DATA EXTRACT:

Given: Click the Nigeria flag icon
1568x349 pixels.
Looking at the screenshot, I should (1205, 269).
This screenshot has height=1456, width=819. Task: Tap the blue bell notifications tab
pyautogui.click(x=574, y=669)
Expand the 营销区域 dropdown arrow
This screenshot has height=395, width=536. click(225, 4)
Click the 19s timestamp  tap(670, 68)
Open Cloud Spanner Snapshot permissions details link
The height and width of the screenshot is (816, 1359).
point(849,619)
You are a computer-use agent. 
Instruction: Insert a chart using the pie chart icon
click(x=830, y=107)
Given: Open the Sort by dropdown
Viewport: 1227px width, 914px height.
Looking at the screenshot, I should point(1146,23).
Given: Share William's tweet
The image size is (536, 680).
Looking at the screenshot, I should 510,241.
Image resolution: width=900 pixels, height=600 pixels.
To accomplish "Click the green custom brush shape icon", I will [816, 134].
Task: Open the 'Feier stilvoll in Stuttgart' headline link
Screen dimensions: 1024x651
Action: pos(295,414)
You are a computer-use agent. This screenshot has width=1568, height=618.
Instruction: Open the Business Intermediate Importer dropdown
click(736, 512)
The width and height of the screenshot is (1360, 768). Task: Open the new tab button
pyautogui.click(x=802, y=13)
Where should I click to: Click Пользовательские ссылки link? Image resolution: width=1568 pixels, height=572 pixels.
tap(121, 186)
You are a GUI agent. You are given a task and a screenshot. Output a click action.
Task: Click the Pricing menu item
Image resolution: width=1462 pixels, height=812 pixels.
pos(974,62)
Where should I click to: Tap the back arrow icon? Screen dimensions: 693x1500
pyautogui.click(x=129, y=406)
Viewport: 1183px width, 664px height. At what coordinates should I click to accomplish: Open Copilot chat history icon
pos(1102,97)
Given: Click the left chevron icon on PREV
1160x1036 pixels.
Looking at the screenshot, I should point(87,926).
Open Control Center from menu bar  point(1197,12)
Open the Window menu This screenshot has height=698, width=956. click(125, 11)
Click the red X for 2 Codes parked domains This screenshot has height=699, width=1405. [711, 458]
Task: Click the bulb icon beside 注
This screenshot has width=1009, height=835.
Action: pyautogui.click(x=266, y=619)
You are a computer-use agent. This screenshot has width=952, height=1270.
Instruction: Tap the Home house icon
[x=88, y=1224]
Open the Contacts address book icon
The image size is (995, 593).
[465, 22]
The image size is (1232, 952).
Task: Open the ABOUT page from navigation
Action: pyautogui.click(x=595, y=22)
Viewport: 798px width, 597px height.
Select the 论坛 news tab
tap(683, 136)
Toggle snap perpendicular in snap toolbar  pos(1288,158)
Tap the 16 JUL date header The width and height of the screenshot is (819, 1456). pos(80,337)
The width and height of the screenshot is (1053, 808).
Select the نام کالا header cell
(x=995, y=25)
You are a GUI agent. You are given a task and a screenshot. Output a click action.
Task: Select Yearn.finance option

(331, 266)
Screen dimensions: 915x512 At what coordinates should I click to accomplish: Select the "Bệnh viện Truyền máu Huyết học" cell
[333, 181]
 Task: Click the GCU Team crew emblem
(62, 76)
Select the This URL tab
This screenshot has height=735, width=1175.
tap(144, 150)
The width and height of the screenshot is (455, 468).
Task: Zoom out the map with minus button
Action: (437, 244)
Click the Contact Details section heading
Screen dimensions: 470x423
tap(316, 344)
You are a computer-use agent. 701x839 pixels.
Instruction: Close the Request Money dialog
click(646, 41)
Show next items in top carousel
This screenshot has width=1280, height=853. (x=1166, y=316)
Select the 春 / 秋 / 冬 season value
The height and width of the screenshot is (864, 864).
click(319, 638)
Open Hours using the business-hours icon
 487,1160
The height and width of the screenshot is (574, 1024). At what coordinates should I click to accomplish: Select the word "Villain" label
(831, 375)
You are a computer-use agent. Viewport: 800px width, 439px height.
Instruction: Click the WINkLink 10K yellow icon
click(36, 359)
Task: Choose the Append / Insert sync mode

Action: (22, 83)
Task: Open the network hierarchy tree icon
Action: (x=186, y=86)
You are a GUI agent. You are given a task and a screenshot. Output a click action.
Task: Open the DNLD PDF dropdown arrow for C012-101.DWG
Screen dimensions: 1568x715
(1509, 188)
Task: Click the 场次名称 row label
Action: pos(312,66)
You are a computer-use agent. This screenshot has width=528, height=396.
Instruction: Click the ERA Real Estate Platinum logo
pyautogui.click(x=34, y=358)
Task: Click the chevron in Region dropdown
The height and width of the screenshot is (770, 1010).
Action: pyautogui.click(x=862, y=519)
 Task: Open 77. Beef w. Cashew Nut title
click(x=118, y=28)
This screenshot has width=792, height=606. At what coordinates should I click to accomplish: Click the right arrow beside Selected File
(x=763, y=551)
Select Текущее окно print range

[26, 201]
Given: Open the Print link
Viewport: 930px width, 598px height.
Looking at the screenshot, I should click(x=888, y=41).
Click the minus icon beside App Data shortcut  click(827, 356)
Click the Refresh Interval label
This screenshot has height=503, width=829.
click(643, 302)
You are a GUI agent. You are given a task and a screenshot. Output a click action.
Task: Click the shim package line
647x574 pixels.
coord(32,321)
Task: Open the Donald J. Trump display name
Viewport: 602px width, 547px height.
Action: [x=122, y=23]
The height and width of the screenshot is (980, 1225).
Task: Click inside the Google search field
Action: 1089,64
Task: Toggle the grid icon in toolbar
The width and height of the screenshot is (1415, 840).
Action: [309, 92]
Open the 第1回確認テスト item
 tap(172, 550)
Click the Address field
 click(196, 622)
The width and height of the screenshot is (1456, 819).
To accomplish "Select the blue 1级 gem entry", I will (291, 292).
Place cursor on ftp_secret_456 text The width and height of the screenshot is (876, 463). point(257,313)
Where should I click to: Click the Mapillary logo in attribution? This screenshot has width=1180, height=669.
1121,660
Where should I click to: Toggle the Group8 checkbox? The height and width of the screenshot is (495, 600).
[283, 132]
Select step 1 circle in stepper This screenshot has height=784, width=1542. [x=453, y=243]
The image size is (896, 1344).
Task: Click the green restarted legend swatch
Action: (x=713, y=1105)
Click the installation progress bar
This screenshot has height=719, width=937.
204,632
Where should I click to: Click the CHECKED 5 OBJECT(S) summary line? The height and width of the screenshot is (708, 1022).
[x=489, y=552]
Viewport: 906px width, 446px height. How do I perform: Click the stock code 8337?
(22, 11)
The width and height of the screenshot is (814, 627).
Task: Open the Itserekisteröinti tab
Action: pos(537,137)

TRY IT:
From the line containing "Open the 第1回確認テスト item" down to the line containing "Place cursor on" in the material above, reproduce every line exactly, including the two end lines.

TASK OUTPUT:
Open the 第1回確認テスト item
 tap(172, 550)
Click the Address field
 click(196, 622)
The width and height of the screenshot is (1456, 819).
To accomplish "Select the blue 1级 gem entry", I will (291, 292).
Place cursor on ftp_secret_456 text The width and height of the screenshot is (876, 463). point(257,313)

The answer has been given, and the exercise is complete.